• OBJECTIVES
1. According to the album listing, on what date was Greatest Hits released?
2. Transcribe the stretch of the album listing from "Greatest Hits is" through "except where noted.".

* BEGIN TEXT BLOCK *

Greatest Hits is a greatest hits album by British rock band The Who that was released on 21 December 2009. The album was also re-released as Greatest Hits & More several weeks after the initial release, which featured a second disc of live songs culled from Greatest Hits Live.

Track listing
All songs written by Pete Townshend except where noted.

Disc one
"I Can't Explain" – 2:05
"My Generation" – 3:17
"The Kids Are Alright" – 3:07
"Substitute" – 3:48
"Happy Jack" – 2:11
"Pictures of Lily" – 2:44
"I Can See for Miles" – 4:08
"Magic Bus" – 3:16
"Pinball Wizard" – 3:02
"Behind Blue Eyes" – 3:43
"Baba O'Riley" – 5:01
"Won't Get Fooled Again" – 8:33
"Love, Reign o'er Me" – 5:54
"Squeeze Box" – 2:42
"Who Are You" (United States single edit) – 3:27
"You Better You Bet" – 5:38
"Eminence Front" – 5:42
"Real Good Looking Boy" (Townshend, Luigi Creatore, Hugo Peretti, George David Weiss) – 5:43
"It's Not Enough" (Townshend, Rachel Fuller) – 4:04

Disc two
"I Can't Explain" (San Francisco Civic Auditorium, San Francisco, 1971) – 2:32
"Substitute" (San Francisco Civic Auditorium, San Francisco, 1971) – 2:10
"Happy Jack" (City Hall, Hull, England, 1970) – 2:12
"I'm a Boy" (City Hall, Hull, England, 1970) – 2:42
"Behind Blue Eyes" (San Francisco Civic Auditorium, San Francisco, 1971) – 3:39
"Pinball Wizard" (Vetch Field, Swansea, Wales, 1976) – 2:48
"I'm Free" (Vetch Field, Swansea, Wales, 1976) – 1:44
"Squeeze Box" (Vetch Field, Swansea, Wales, 1976) – 2:51
"Naked Eye/Let's See Action/My Generation (Medley)" (Charlton Athletic Football Club, Charlton, London, England, 1974) – 14:19
"5:15" (Capital Centre, Largo, Maryland, 1973) – 5:53*
"Won't Get Fooled Again" (Capital Centre, Largo, Maryland, 1973) – 8:38*
"Magic Bus" (University of Leeds Refectory, University of Leeds, Leeds, England, 1970) – 7:33
"My Generation" (Aeolian Hall, London, England, 1965 – BBC recording) – 3:25
"I Can See for Miles" (Universal Amphitheatre, Los Angeles, 1989) – 3:45
"Who Are You" (Universal Amphitheatre, Los Angeles, 1989) – 6:22
"A Man in a Purple Dress" (Nassau Coliseum, Uniondale, New York, 2007) – 4:28
+ 17. bonus track on the Japanese Universal edition only:
"Dancing in the Street" (Spectrum, Philadelphia, 1979) – 3:43

 *These 2 tracks from 1973 are mislabelled, the recording comes from a show in Philadelphia.

* END TEXT BLOCK *
* BEGIN ROWS *

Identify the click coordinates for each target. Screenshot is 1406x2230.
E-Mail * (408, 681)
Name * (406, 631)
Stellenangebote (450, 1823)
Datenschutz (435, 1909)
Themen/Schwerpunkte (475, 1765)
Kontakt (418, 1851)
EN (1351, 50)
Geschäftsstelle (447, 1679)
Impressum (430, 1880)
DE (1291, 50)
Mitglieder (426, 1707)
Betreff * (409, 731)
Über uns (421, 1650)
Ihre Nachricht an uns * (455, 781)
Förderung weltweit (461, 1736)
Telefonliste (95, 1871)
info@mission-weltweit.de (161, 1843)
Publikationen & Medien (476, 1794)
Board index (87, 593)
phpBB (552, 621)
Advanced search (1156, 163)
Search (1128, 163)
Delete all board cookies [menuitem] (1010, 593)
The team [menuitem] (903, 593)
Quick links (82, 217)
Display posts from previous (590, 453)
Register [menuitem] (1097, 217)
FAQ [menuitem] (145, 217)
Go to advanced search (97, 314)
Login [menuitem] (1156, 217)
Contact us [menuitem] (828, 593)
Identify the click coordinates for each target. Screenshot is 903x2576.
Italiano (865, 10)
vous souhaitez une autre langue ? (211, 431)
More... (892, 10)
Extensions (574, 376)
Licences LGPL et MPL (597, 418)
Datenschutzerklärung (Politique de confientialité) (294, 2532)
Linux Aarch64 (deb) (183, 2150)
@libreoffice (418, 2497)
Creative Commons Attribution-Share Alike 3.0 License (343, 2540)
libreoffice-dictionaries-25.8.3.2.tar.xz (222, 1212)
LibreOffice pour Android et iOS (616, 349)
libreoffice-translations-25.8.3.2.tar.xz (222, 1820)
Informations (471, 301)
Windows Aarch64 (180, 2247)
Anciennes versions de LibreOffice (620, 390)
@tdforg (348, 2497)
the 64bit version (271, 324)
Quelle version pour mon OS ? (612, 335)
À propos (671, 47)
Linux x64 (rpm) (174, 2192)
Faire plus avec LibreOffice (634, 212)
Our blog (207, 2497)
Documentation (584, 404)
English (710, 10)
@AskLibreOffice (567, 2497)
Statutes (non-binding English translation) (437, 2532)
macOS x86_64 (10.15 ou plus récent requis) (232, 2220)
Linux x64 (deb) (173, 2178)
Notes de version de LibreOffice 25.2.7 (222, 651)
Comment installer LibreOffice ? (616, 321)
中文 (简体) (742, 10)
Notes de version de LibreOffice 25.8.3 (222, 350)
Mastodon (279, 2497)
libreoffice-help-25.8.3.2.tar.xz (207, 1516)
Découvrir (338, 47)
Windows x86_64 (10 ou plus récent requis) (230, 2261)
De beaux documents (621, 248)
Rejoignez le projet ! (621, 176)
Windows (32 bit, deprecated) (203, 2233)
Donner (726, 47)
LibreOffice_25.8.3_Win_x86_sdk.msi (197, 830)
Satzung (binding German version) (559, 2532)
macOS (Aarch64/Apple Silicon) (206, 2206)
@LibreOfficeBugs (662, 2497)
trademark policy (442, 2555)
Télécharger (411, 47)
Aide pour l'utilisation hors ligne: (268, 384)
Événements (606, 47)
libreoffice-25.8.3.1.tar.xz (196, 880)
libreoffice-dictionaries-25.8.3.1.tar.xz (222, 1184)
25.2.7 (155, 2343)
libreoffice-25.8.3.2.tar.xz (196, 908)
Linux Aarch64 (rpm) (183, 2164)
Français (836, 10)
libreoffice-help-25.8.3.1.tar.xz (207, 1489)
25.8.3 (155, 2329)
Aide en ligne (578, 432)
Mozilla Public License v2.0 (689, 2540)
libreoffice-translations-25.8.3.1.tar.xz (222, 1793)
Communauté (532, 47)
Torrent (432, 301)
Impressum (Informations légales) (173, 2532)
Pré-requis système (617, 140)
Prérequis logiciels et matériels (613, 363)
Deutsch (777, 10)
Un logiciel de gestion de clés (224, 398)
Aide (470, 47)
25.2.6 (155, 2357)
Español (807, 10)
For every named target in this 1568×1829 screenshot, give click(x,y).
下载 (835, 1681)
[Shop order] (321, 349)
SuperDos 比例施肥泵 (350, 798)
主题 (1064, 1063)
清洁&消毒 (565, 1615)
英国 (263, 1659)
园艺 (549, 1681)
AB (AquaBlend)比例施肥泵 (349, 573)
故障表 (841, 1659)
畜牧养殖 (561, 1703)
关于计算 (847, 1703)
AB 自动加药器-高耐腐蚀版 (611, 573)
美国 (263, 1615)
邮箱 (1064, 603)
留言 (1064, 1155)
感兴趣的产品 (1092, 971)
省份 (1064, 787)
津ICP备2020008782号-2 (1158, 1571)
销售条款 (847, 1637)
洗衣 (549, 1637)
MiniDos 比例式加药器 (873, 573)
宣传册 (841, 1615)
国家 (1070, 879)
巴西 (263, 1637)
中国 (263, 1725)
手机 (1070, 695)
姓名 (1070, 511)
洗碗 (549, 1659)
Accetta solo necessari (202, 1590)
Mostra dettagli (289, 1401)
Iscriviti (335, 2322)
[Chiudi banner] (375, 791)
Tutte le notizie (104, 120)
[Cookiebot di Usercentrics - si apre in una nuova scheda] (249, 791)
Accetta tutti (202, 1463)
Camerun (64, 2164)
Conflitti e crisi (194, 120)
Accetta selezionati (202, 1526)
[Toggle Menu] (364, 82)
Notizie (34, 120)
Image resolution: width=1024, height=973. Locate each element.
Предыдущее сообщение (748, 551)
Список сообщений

* END ROWS *

• ANSWERS IN ORDER
1. 21 December 2009

2.
Greatest Hits is a greatest hits album by British rock band The Who that was released on 21 December 2009. The album was also re-released as Greatest Hits & More several weeks after the initial release, which featured a second disc of live songs culled from Greatest Hits Live.

Track listing
All songs written by Pete Townshend except where noted.